When the ridge is too narrow (under about 4 mm wide), I widen it before placing, with one of two techniques. A block graft screws a thin slice of your own bone, usually from the back of the lower jaw, onto the deficient site; about six months later the ridge is wide enough. Ridge expansion instead splits a thin ridge gently down the middle, opening a channel that accepts the implant the same day, with graft packed around it.
Which one I choose comes down to ridge width, bone density, and how much volume we need to add, all of which I read off your CBCT before surgery day. That scan is not optional in my practice. In a thin ridge every millimeter counts, and with a nerve or artery nearby I plan to stay 2 to 3 mm off the landmark. Placing into thin bone without a 3D scan is operating blindfolded, and you never want a surgeon blindfolded.
06
What are zygomatic implants for severe upper-jaw loss?
Zygomatic implants anchor into the cheekbone (zygoma) instead of the upper jaw. They are for the small group, usually long-term upper denture wearers, with so little maxillary bone that even grafting and a sinus lift cannot rebuild a viable foundation. Rather than chase bone that isn’t there, I anchor into bone that is.
These fixtures run 30 to 50 mm long, against 8 to 14 mm for a standard implant, and demand careful CBCT planning, the same millimeter-precise, guided approach I use everywhere, just with far less margin. Their advantage is speed: a patient with effectively no upper bone can leave with a fixed bridge the day of surgery, no grafting required. I detail candidacy and the day-of experience on the zygomatic implants page. Your consult will tell you plainly whether you are in that category.
07
What if I have osteoporosis, diabetes, or a radiation history?
A medical condition that weakens bone or its blood supply is not an automatic no, it is a reason to plan harder. Osteoporosis medication, uncontrolled diabetes, prior head-and-neck radiation, the vasoconstriction that comes with smoking, and the thinner blood supply of older bone all reduce circulation in bone, which is exactly the problem my UV-plus-PRP protocol is built to solve: more blood flow means more stem cells, more healing factors, and the white cells that keep a graft from getting infected.
That biology is why I can take cases other offices decline. I screen hard for these factors up front, because the ones I miss are the ones that fail. If you are on bone-density medication, here is how I manage implants with osteoporosis and bisphosphonates; if your numbers run high, this is my approach to implant candidacy with diabetes and A1C thresholds. Some compromised cases come with a frank, signed consent that the implant could still fail, and if it does, I redo it.
08
Another office said no, what should I bring?
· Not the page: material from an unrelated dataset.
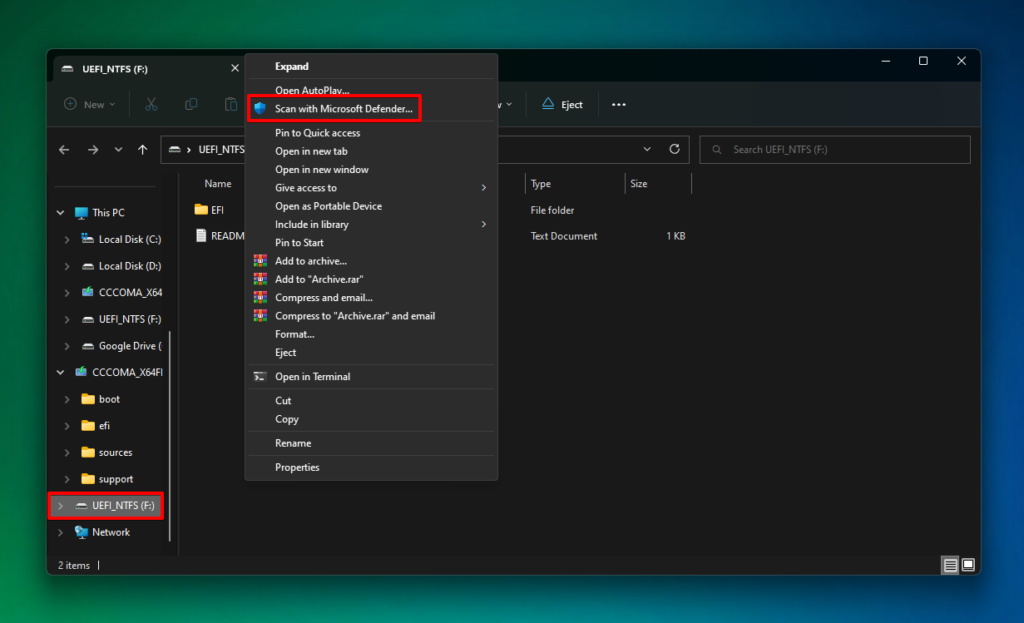
Task: Click the Refresh icon beside address bar
Action: pyautogui.click(x=674, y=149)
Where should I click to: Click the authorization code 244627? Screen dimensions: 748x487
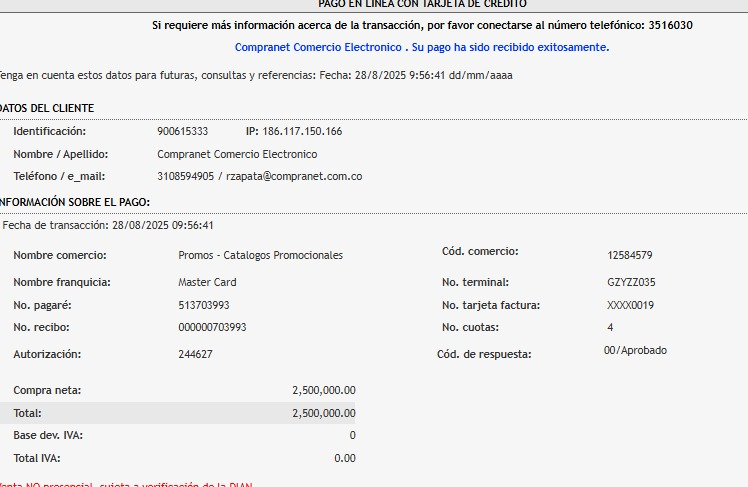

Bring everything they gave you: panoramic X-rays, CBCT scans, written treatment plans, any letter from a referring office. The more I know walking in, the more useful your consult is, and a previous scan often lets me see exactly where their plan stopped short and where mine can go further.
I’ve restored people turned away for severe gum disease, a prior radiation history, and decades of denture wear that left almost no ridge. I’ve placed 2,000+ implants and I perform every surgery myself, no associates, no hand-offs. The grafting, the sinus lifts, and the placement all happen here at my Downey office, so you are not bounced between an oral surgeon and a restorative dentist to get one mouth finished.
Your visit includes a fresh CBCT scan and time with me, and you leave with a clear yes or no on your specific bone situation. If it’s yes, you get a written treatment plan with exact pricing, and the graft, the implant, and a 10-year biological warranty on the work are all on the table that day.